If your individual items are complex in design you could consider using openGL and displaylists for the basic shapes, which you then call as often as you have that item-type.
You won't be able to generate millions of displaylists though. So this only works if you have considerably less types, than items.

Can't you provide a screenshot of your working MFC application, so that we have more of an idea, of what you want to achieve?

Johannes

pherthyl
24th March 2010, 16:23
First of all, yes, you most likely don't need to create one QGraphicsItem for each item. It's not the fault of QGraphicsView, it's just a fundemental limitation of trying to create millions of any object.

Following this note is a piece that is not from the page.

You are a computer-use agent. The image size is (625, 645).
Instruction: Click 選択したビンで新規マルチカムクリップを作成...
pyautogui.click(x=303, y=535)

You will have a fixed overhead for each object, and if you multiply that fixed overhead (I don't know what it is, but you can imagine with each item holding a rectangle, a brush, a pen, etc that it is several dozen bytes at minimum) you get huge memory usage.

So if you are just visualizing the data, then the obvious solution is just to draw your items directly.

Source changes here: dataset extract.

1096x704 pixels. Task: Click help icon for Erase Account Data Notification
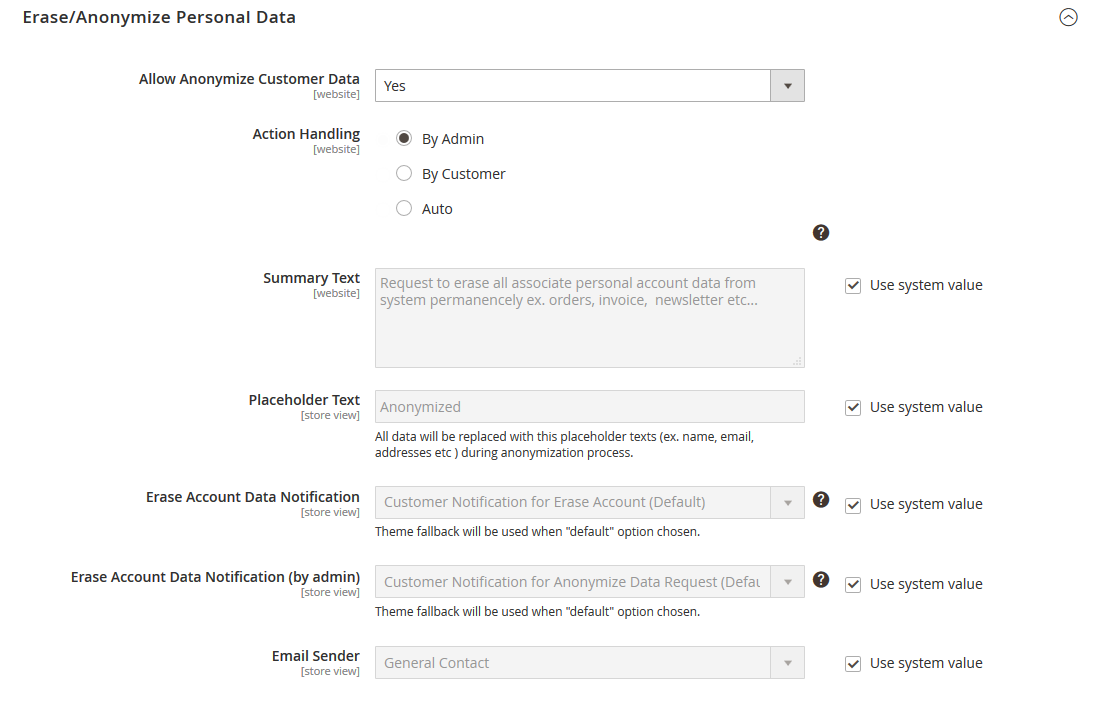click(x=820, y=500)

However, you might still be able to take advantage of the scrolling and zooming you get from the QGraphicsView.

Have a look at QGraphicsScene:: drawBackground()

You should paint your boxes there. You can use the CacheBackground flag to avoid unnecessary repaints.

pherthyl
24th March 2010, 16:48
sizeof(QGraphicsItemPrivate) returns 280, plus 8 for an QGraphicsRectItem. I'm probably missing some other parts, but basically a million items will take at least 267MB for the items alone.

JovianGhost
25th March 2010, 02:18
Thanks everyone, but I've decided to do the painting manually with QPainter and/or low-level WINAPI calls. There's just too much overhead involved in using Qt's built-in graphics management framework.

wysota
25th March 2010, 09:12
There's just too much overhead involved in using Qt's built-in graphics management framework.

Maybe you should first find the bottleneck instead of trying to fix random things? I've seen the chips demo running decently with 1 million items and it was in the "old days" when graphics view was not that much optimized yet.

After reading this thread I'm leaning towards an opinion that Graphics View is not for you (but rather because of the memory footprint, not the speed) but not because of the reasons you mentioned. It would help to make a decision if you showed us what the application is meant to be doing.

http://labs.trolltech.com/blogs/2006/08/30/4-million-items-is-it-really-possible/

JovianGhost
26th March 2010, 01:04
Maybe you should first find the bottleneck instead of trying to fix random things? I've seen the chips demo running decently with 1 million items and it was in the "old days" when graphics view was not that much optimized yet.

After reading this thread I'm leaning towards an opinion that Graphics View is not for you (but rather because of the memory footprint, not the speed) but not because of the reasons you mentioned. It would help to make a decision if you showed us what the application is meant to be doing.

http://labs.trolltech.com/blogs/2006/08/30/4-million-items-is-it-really-possible/

I'm not just fixing random things. I've been trying to find the bottlenecks and the only conclusion I can reach is that it's the graphics framework overhead. I've just implemented what I need to using bare-bones QPainter in the paintEvent function and it's very fast and uses very little memory compared to before.

Unfortunately I can't show what the app is doing, since it's IP of my company.

wysota
26th March 2010, 02:43
I'm not just fixing random things. I've been trying to find the bottlenecks and the only conclusion I can reach is that it's the graphics framework overhead.
If "fixing" didn't help then obviously that what you tried to fix wasn't a bottleneck.

JovianGhost
26th March 2010, 23:29
If "fixing" didn't help then obviously that what you tried to fix wasn't a bottleneck.

Exactly. There's no way to fix the bottleneck, because the bottleneck is the framework itself. There's no way to use the framework whilst maintaining low memory usage. The whole point of the framework is so that it's easy to work with and provides a simple interface to the developer. But all this comes at a price-- the overhead.

wysota
26th March 2010, 23:58
There's no way to fix the bottleneck, because the bottleneck is the framework itself.
And you base this statement on what exactly?